On 12 Jan 2000 09:05:37 -0800, [EMAIL PROTECTED] (steinberg)
wrote:
> I am seeking better understanding of the concept of degrees of
> freedom. Here's what I think I know:
- I am going to make my comment in an unusual way this time, by
inserting [ ] with my corrections --
> 1) Whenever a sum of squares is estimated, the result is
> constrained by the fact that the deviations about the mean
[, using the mean of the sample, ] must
> sum to zero. The number of scores free to vary is therefor n-1.
>
> 2) When estimating the population SD from a sample, SS/n is a
> biased estimate because the sample
[DELETE, " ... tends to be less variable than the population from
which it comes. ][ADD, ... SS is exactly as variable around the
TRUE mean, but has to give a smaller number when you compute it
around the sample's mean instead of the true mean.]

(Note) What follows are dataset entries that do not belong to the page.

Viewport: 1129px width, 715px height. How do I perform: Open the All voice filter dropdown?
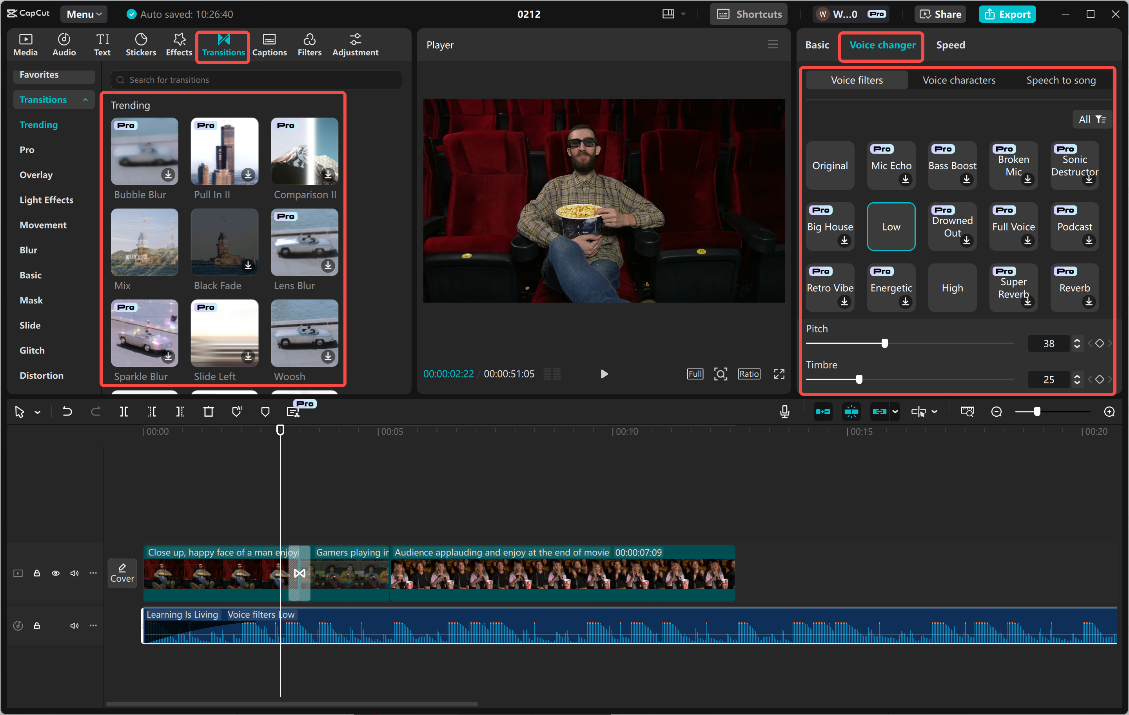(x=1091, y=119)
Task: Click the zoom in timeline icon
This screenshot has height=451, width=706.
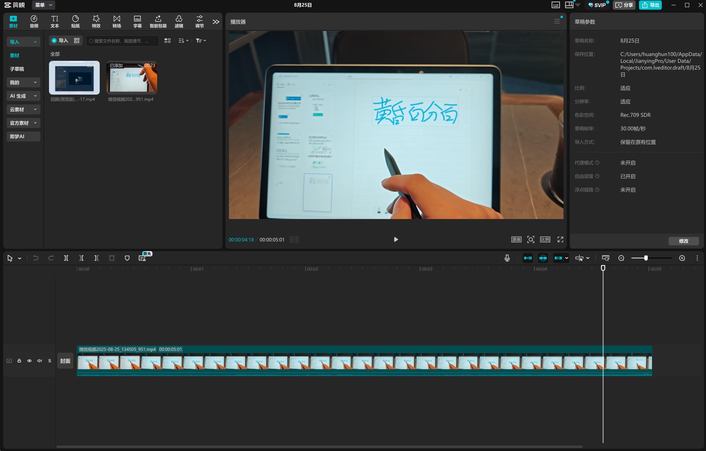Action: click(x=682, y=258)
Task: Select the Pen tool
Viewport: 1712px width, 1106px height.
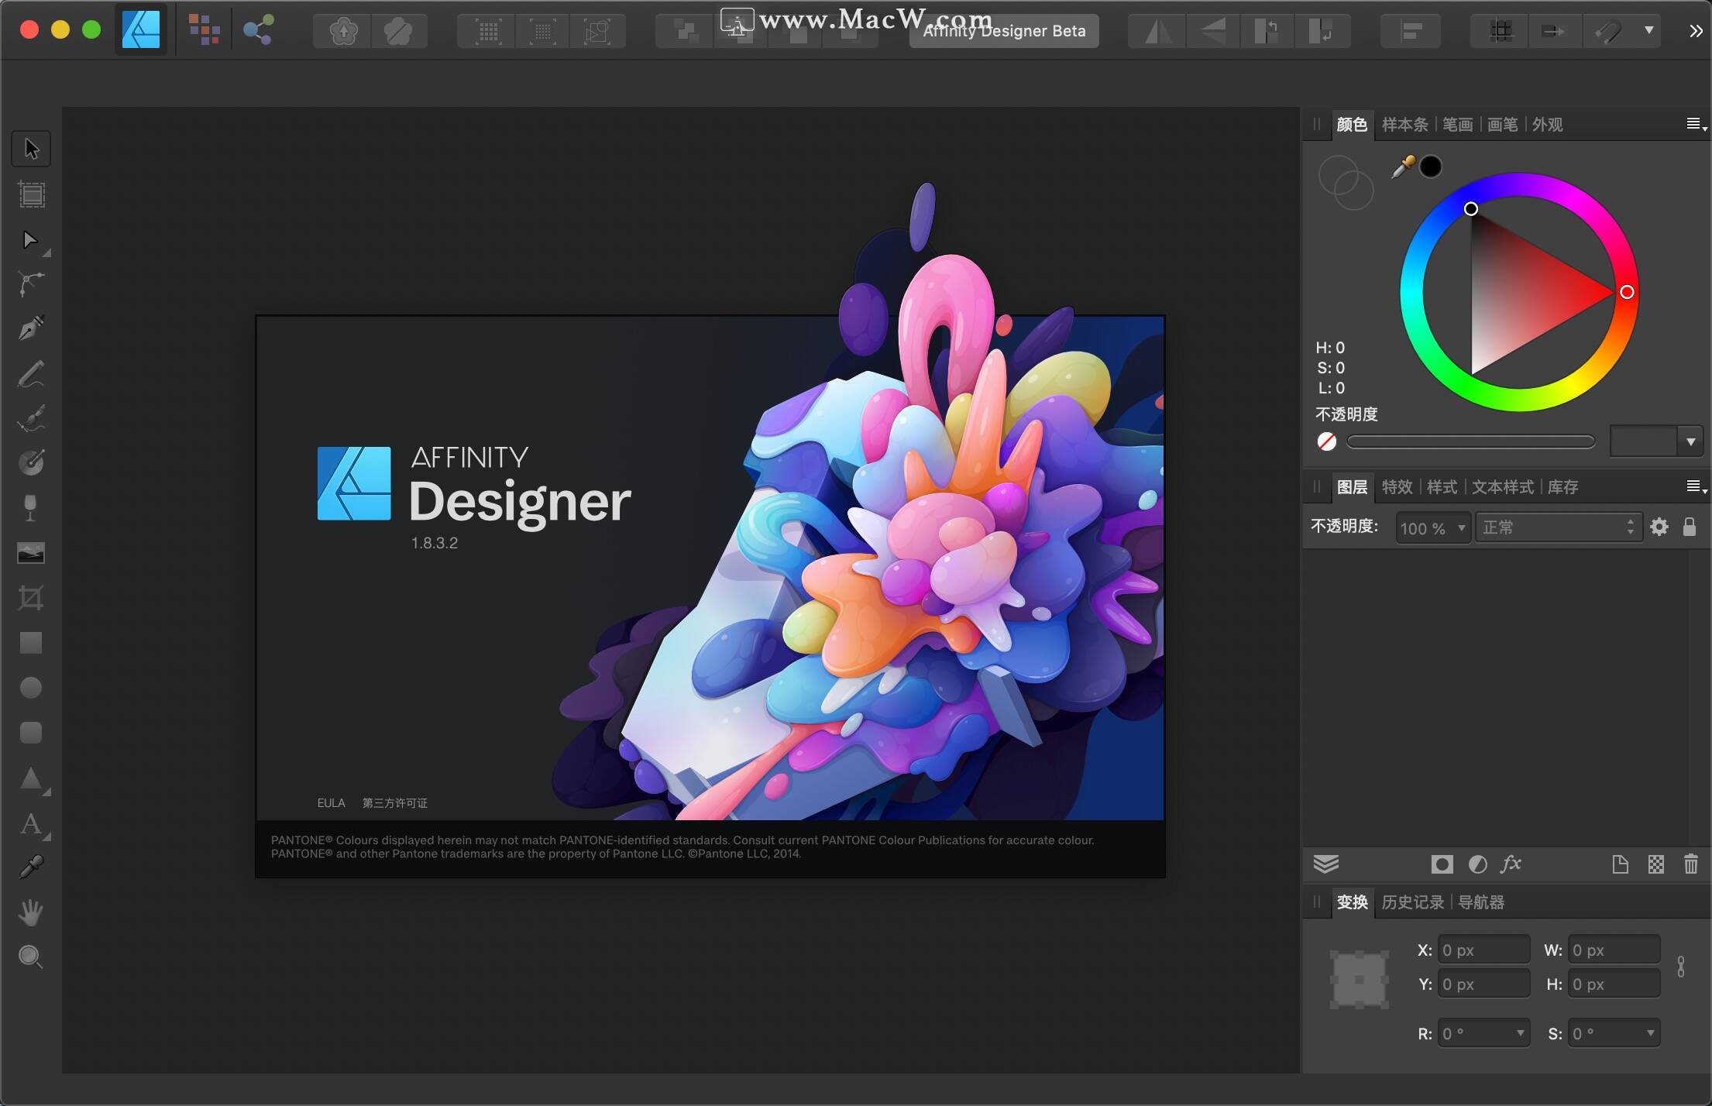Action: pyautogui.click(x=31, y=328)
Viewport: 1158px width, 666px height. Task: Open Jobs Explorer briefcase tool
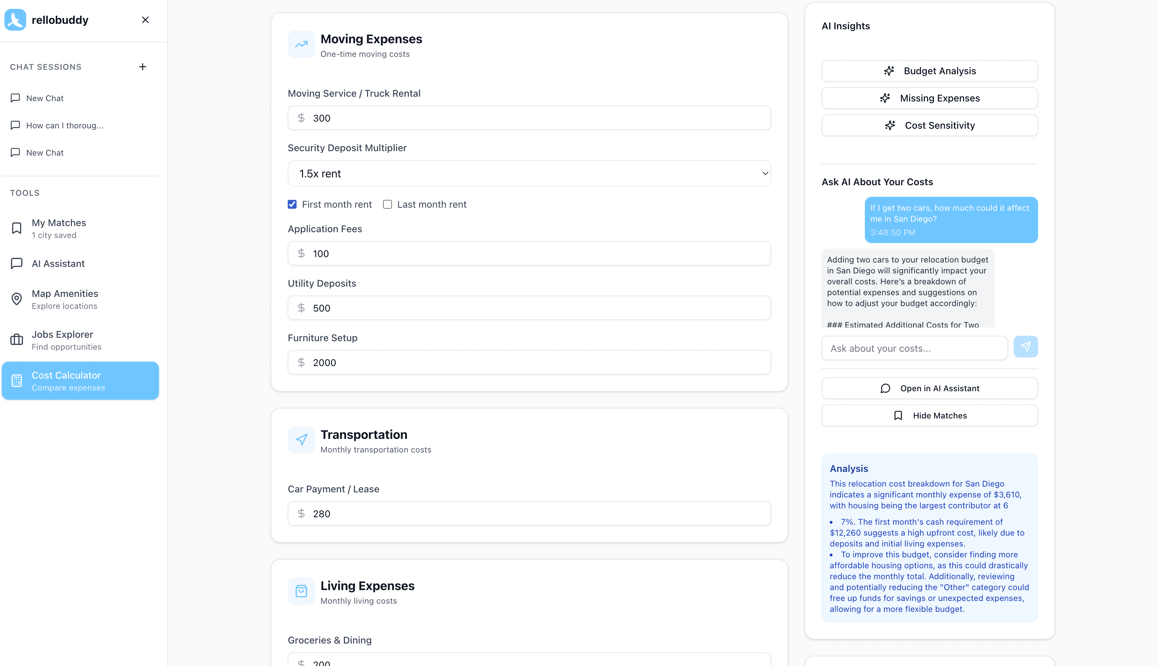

>SS/(n-1) is an unbiased estimate.
- I hope that answers (a), too.
> b) I am looking at the ANOVA table for a regression with two
> preditors and n=395. The total df is 394. I can explain that from
> either 1 or 2 above. However the df for regression is 2. Doesn't
> the fact that a sum of squares was computed for regression have
> an impact here as in 1 above? Isn't SSR also an estimate as in 2
> above?
N is 395.
Total DF (around the mean) is 394.
If there are 2 more DF for the regression, then
Residual DF (around the regression line) is 392, which is the DF that
goes with the residual, SSResid. "SSR" is ambiguous here.
--
Rich Ulrich, [EMAIL PROTECTED]
http://www.pitt.edu/~wpilib/index.html